Here is the function which checks if a given string, when encrypted, is the same as the encrypted password passed in:
def check_pass(plaintext,encrypted):
crypted_pass = crypt.crypt(plaintext,encrypted)
if crypted_pass == encrypted:
return True
else:
return False
Thanks in advance.
Without knowing details about the underlying hash algorithm and possible weaknesses of the algorithm all you can do is to run a brute-force attack trying all possible transformations of the words in your password list.
The only way to speed up such a brute-force attack is to get more powerful hardware and to split the task and run the cracker in parallel.
On my slow laptop, crypt.crypt takes about 20 microseconds:
$ python -mtimeit -s'import crypt' 'crypt.crypt("foobar", "zappa")'
10000 loops, best of 3: 21.8 usec per loop
so, the brute force approach (really the only sensible one) is "kinda" feasible. By applying your transformation functions you'll get (ballpark estimate) about 100 transformed words per dictionary word (mostly from the capitalization changes), so, about 40 million transformed words out of your whole dictionary. At 20 microseconds each, that will take about 800 seconds, call it 15 minutes, for the effort of trying to crack one of the passwords that doesn't actually correspond to any of the variations; expected time about half that, to crack a password that does correspond.
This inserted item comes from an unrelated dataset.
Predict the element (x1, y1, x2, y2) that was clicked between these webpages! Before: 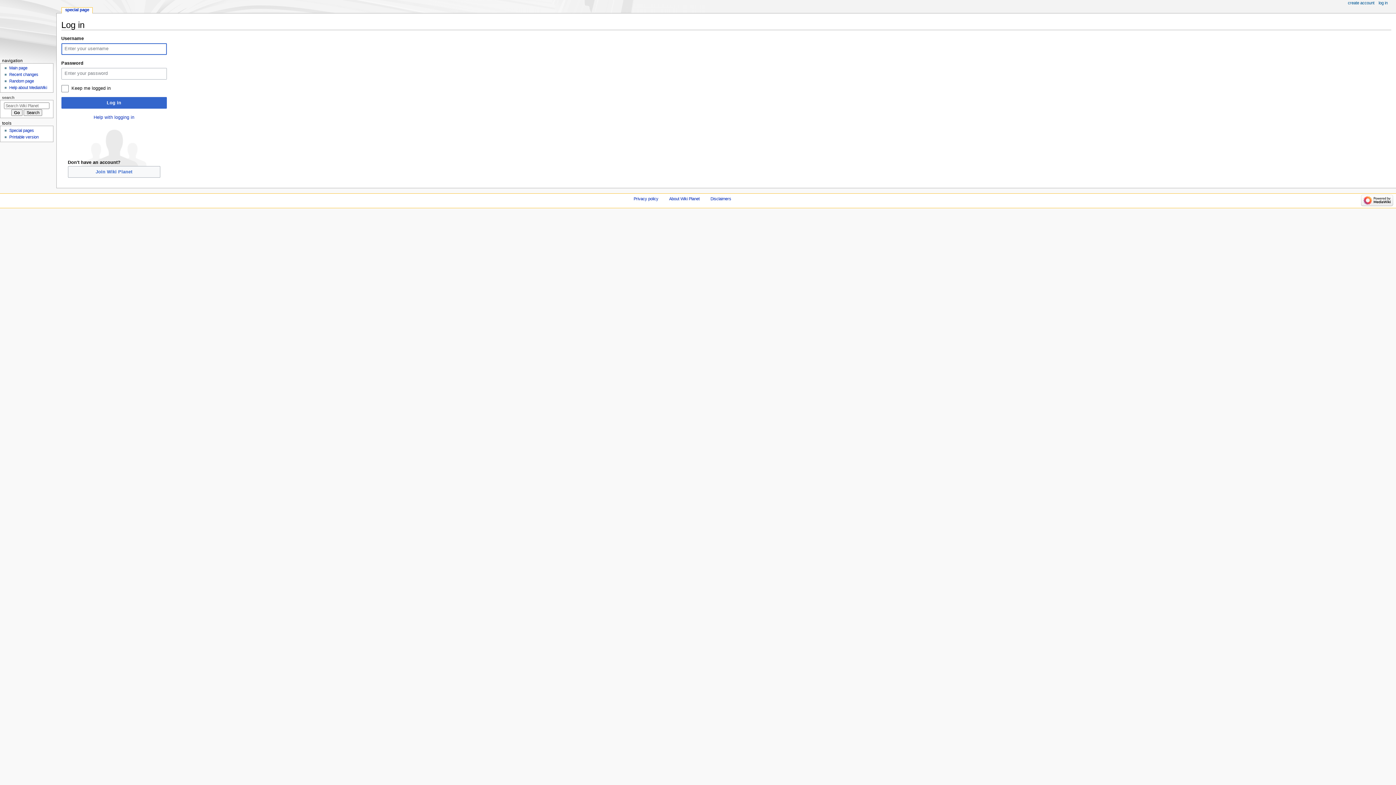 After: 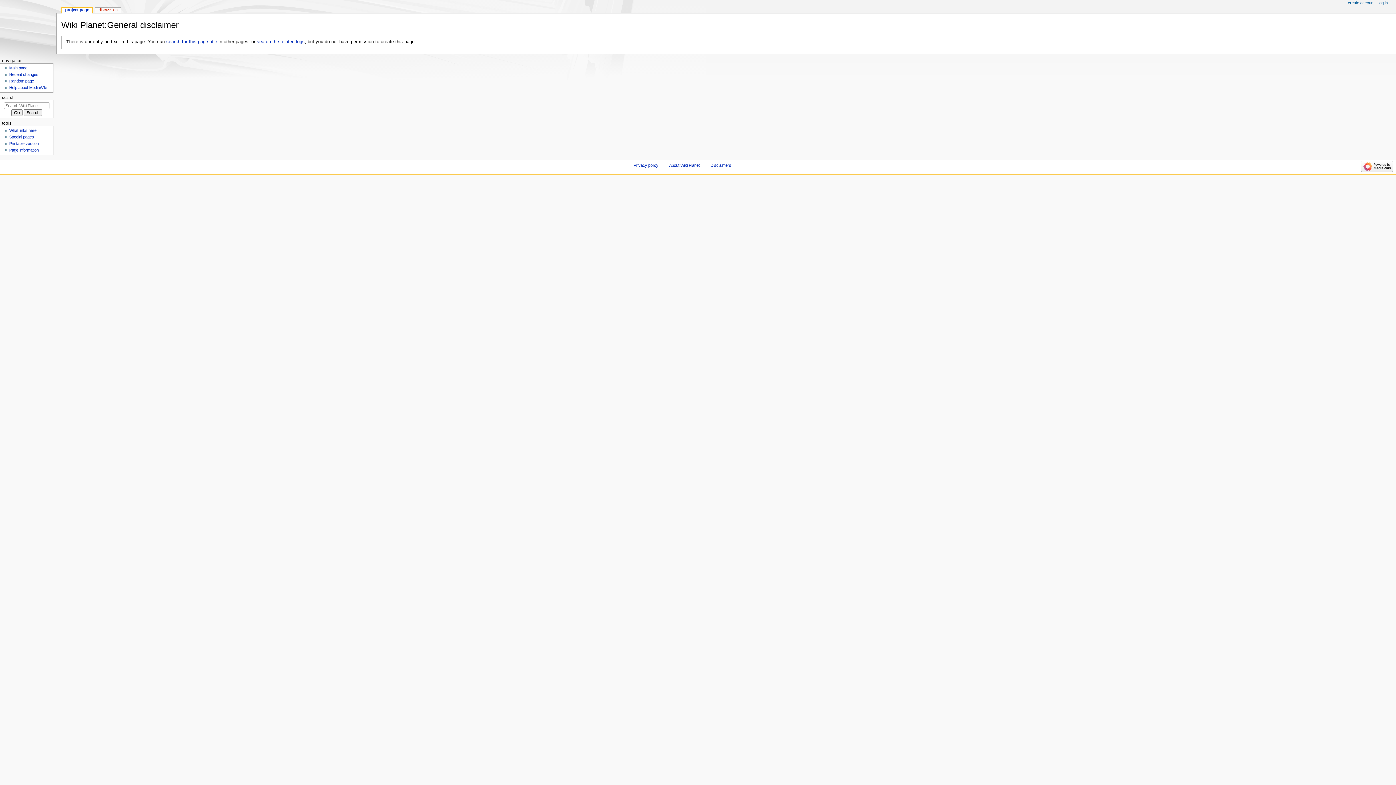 Action: bbox: (710, 196, 731, 201) label: DisclaimersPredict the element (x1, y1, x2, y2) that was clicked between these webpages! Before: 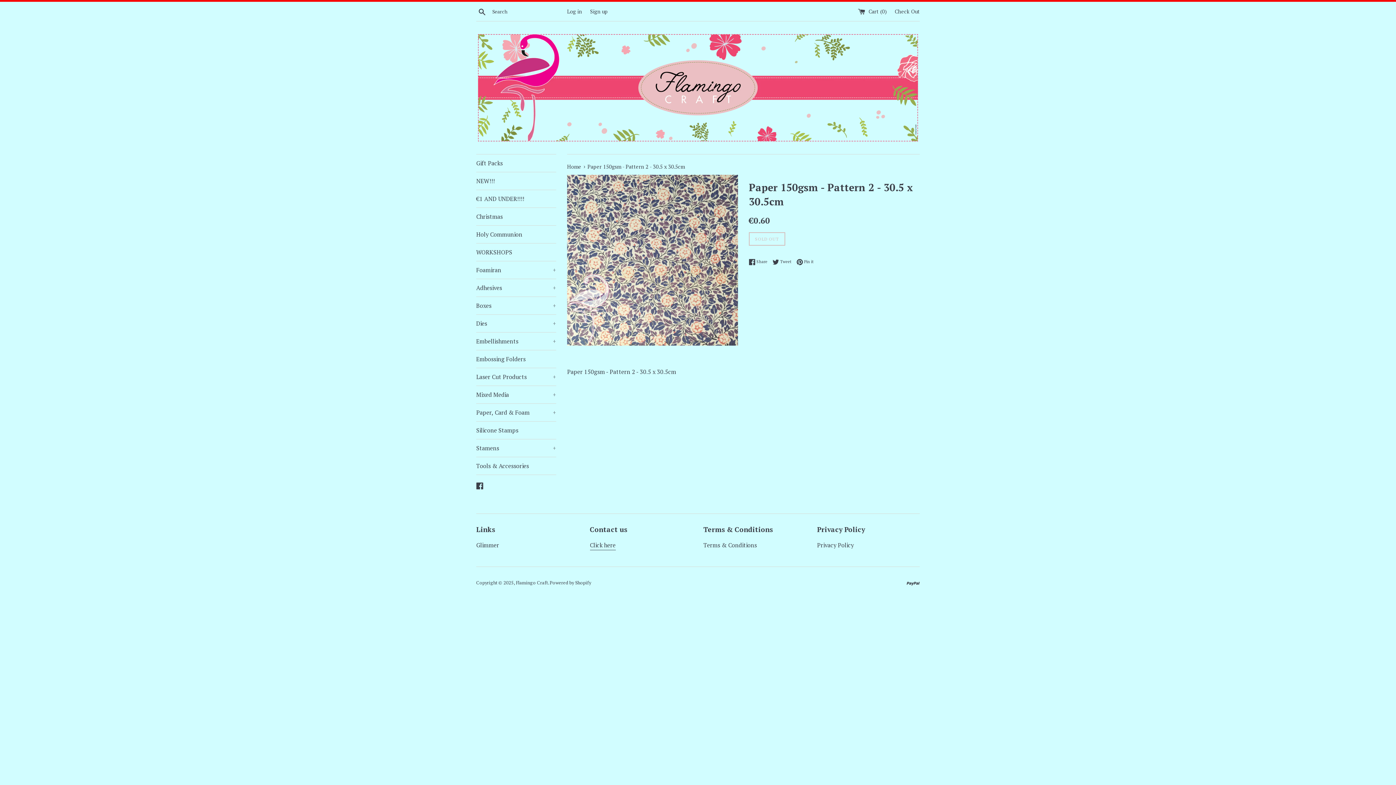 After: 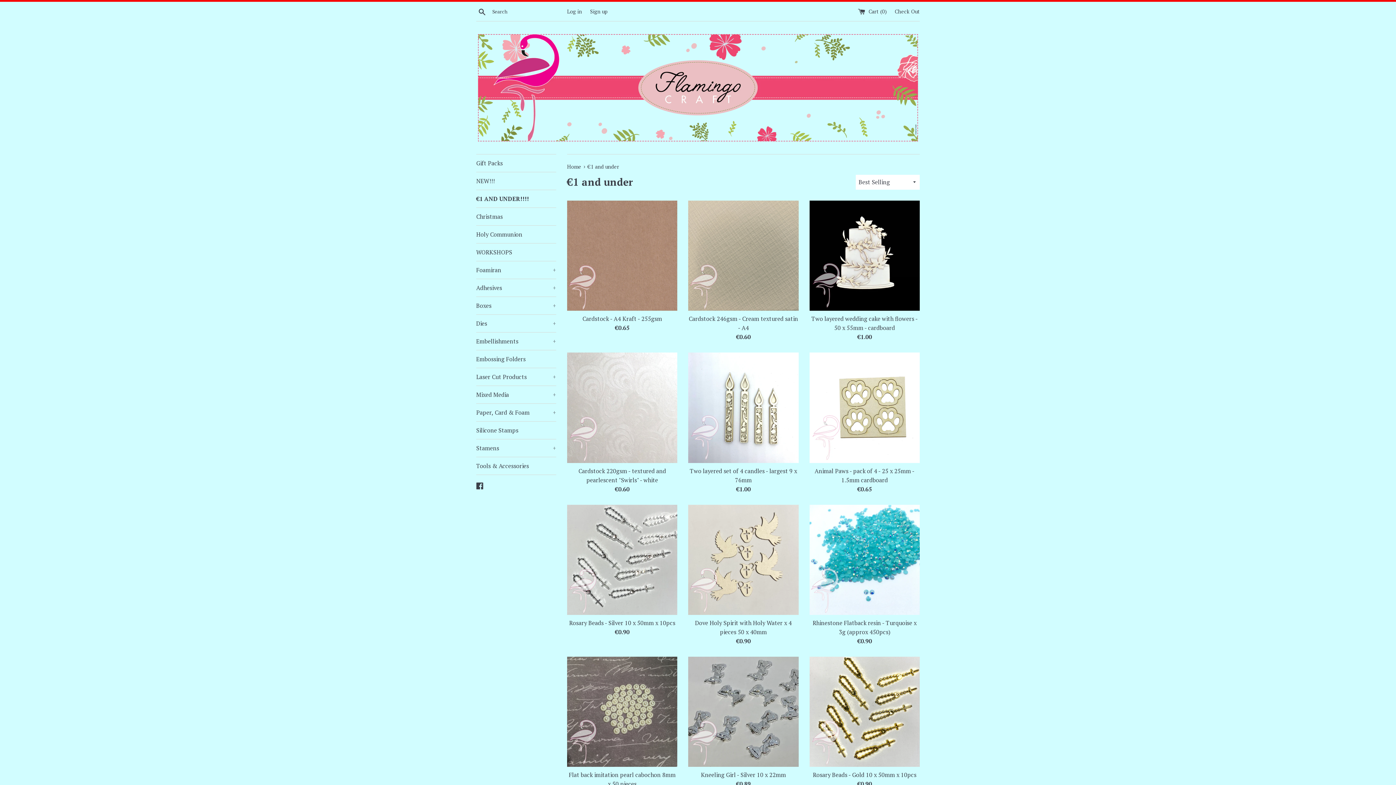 Action: bbox: (476, 190, 556, 207) label: €1 AND UNDER!!!!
So, if you have 10 passwords to crack, and they all do correspond to a transformed dictionary word, you should be done in an hour or two. Is that OK? Because there isn't much else you can do except distribute this embarassingly parallel problem over as many nodes and cores as you can grasp (oh, and, use a faster machine in the first place -- that might buy you perhaps a factor of two or thereabouts).
There is no deep optimization trick that you can add, so the general logic will be that of a triple-nested loop: one level loops over the encrypted passwords, one over the words in the dictionary, one over the variants of each dictionary word. There isn't much difference regarding how you nest things (except the loop on the variants must come within the loop on the words, for simplicity). I recommend encapsulating "give me all variants of this word" as a generator (for simplicity, not for speed) and otherwise minimizing the number of function calls (e.g. there is no reason to use that check_pass function since the inline code is just as clear, and will be microscopically faster).